Finally, in late April, 2022, the advisory committee released (another) technical paper in the form of drafting instructions for new online hate legislation.
At the provincial level, Quebec has a new Privacy law in the form of Bill 64, the first part of which has just come into effect. And Ontario will likely table sweeping changes to its provincial privacy legislation in the coming months.
Case Study: Bill C-27 and the debate over personal data privacy and commerce
It is worth taking a brief look at the reform of federal privacy legislation in the form of Bill C-27 to see the huge economic implications of the choices made in regulating the digital realm.
Bill C-27, while a modest improvement over the 2020 privacy legislation which died with the call of the 2021 election, still relies on the consent model (i.e. under the legislation, a data processor like Facebook will need to receive consent from the individual before using his or her personal data to help Facebook target ads) and stops short of making personal data privacy a basic human right.
This matters in economic terms because the business model that has come to dominate tech over the last twenty years or so is the ad supported, services-for-free business model (Facebook, Google, Tik Tok, Instagram, Twitter, etc.) which relies on the ability of these companies to extract personal data from anywhere on the internet and monetize it through highly targeted ads.
If Canada (somehow) figured out a way to implement a complete ban on the extraction and monetization of personal data by these global platforms, that business model would collapse in Canada.
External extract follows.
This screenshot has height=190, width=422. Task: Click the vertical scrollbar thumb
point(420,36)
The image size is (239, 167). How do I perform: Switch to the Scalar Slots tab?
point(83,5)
In order to operate profitably in Canada, these companies would have to shift towards some variation on the subscription model (or some other business model). Of course, if Canada were the only country to completely ban the extraction of personal data for monetization, the global platforms would more likely leave Canada than develop a completely new business model for use in a country of less than 40 million.
In any case, the specifics of Bill C-27 make clear that a complete ban on the extraction and monetization of personal data in Canada is not going to happen. This is no surprise. The 2020 predecessor to Bill C-27 — Bill C-11 — was actually condemned by former Privacy Commissioner Daniel Therrien as a “step backward” for personal data privacy. Bill C-27 does contain improvements over C-11 — the government has listened to some of the concerns of the privacy critics. However, it predictably has listened more to the concerns of the global platforms and other tech bemouths than the privacy advocates. In this latest iteration of Canadian privacy reform, the right to keep your personal data private still takes a back seat to commercial interests.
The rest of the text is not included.